I wanted to pass the lamb, so I picked up a tray from the chef's station, a large grill and two tables behind the winery. The chef was sassy molassey, sarcastic and faux cheery. "That lamb is killer. Kicks ass," he warned/told me. Mmm, okay, whatever, chef dude. He was howling and singing along to some Dinosaur Rock tunes.
As I walked onto the wooden deck, it was easy to get rid of the lamb. The deck was too crowded, and the bar wasn't working fast enough to get folks drinks. They didn't even have a water station, and people were thirsty. It was hot. I was halfway round the deck when my mouth dropped open. It was E, known as something of a knowitall from cooking school. Next to her was the babelicious J, who was mysterious and sexy with his tatted arms, lean body, and pretty brown eyes. "Mary!?" she exclaimed.
I wanted to choke and fall to the floor. Ughhhhhhh. "E___, hello!!" I fakely exclaimed. She started guffawing. "Do you know whose wedding this is?" as she laughed and looked at Mr. J. "It's Kevin's!"
"Oh really? Oh wow. Umm." I answered back, nervously. I had flirted and fawned over Kevin in cooking school and even given him a ride home from the Temple Bar one night. I thought he was smart, and interesting for bringing in rose petals to make rose ice cream. My friend Rebecca told me to tell him, "Girls makes passes at guys with glasses," but I never did. Nothing ever happened, and I later found out it was because he had a girlfriend the whole time. This would be the girlfriend he was marrying, today! Had married. Yikes. I had no escape.
I felt so lame in my tuxedo, and had to prove I wasn't a loser. Here's the gem I busted out next, "I'm getting married, too!" I said. Both E & J looked at my hand for an engagement ring but wouldn't you know I didn't wear it that day. Of course. I'd like to think I don't care about what people think, but that's so not true sometimes.
"Well, good to see you guys," I said, and continued to pass the lamb around. The caterers didn't think things through. People kept trying to give me their lamb bones, and one portly man even put a bone on the tray with the untouched lamb. Ewwww. As soon as I got rid of the lamb, I ran around trying to find a bowl or plate that I could collect the bones with. All I could find was a basket, which I lined with paper napkins from the bar.
"Bones, I can take your bones," I droned, as I walked around, collected meaty bones. There was no garbage set up, so I went to the bathroom and dumped the bones in the trash there. It's all about improvisation.
When the cocktail hour was through, I was supposed to help finish setting the tables in the winery's cave. It was cold and beautiful in the cave, but it made me a bit claustrophobic. I took the catering manager aside and explained, "During table service, could I NOT be the one to serve the bride and groom? See, I used to ummm know the groom. We never dated, but their was some interest. I'd rather not go near him, please."

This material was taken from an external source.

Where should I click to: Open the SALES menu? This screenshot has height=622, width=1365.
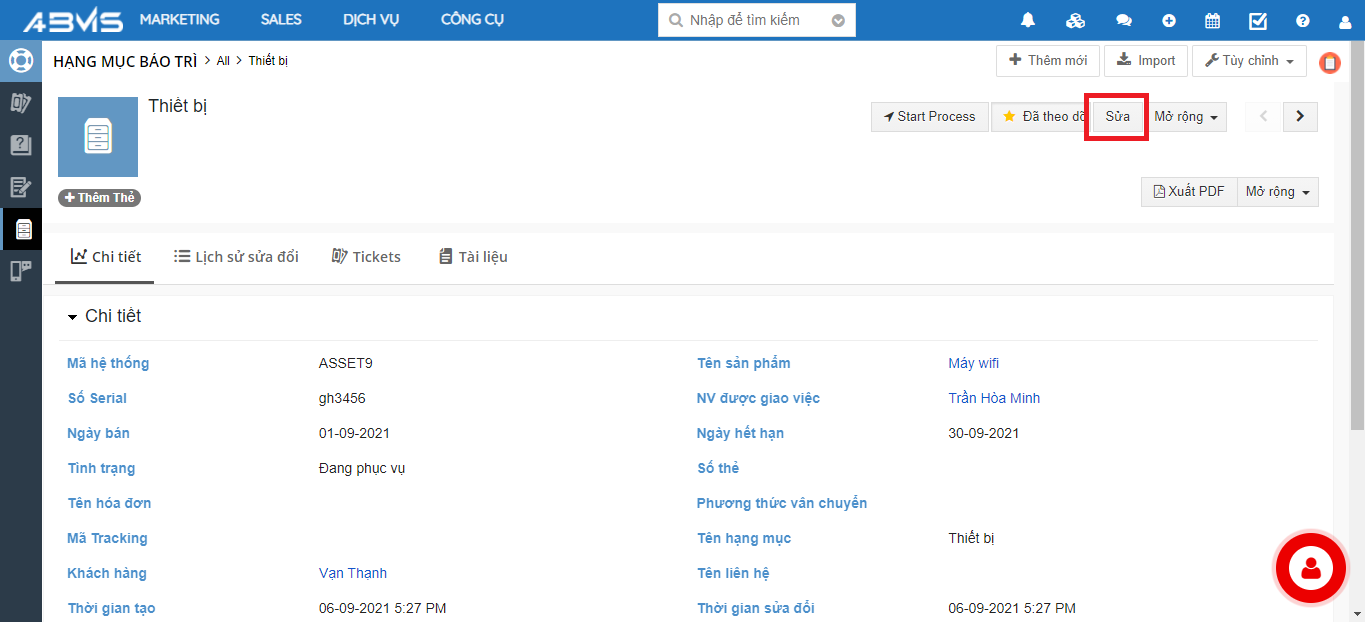click(281, 20)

What does she do a half hour later but say, "Okay folks, who's are best server? Mary? I'd love for you to serve the head table." I interrupted, "Remember? Keep me away from that groom!" We settled on me serving the opposite end of the table, at the front of the cave.

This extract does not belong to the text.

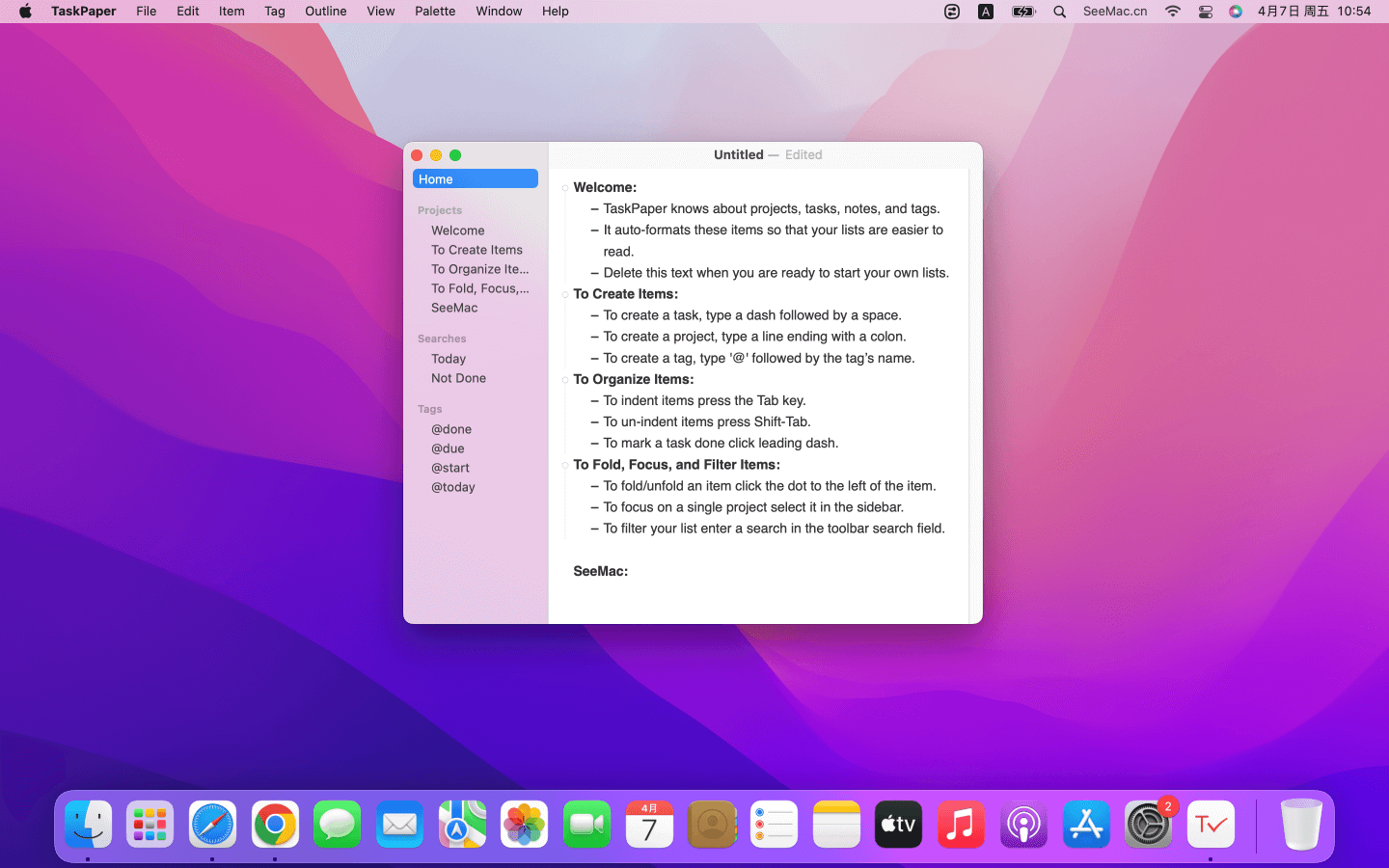This screenshot has height=868, width=1389.
Task: Mark 'To create a task' dash done
Action: point(594,315)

As the guests came into the cave, we were supposed to stand and collect their glasses and greet them. The groom spotted me and went pale. He put his hands around his brides waist ("Ha! At least I'm skinnier!" I thought) and pretended to do a dance behind her as they walked by. "Hi," he nervously said, not even looking me in the eye.
The awkwardness continued. I'd feel E & J staring at me every now and then. I couldn't wait to get out of there. Lisa and I giggled when the couple did their first dance to Al Green's "Let's Stay Together." Fitting song. We'll see how that one works out.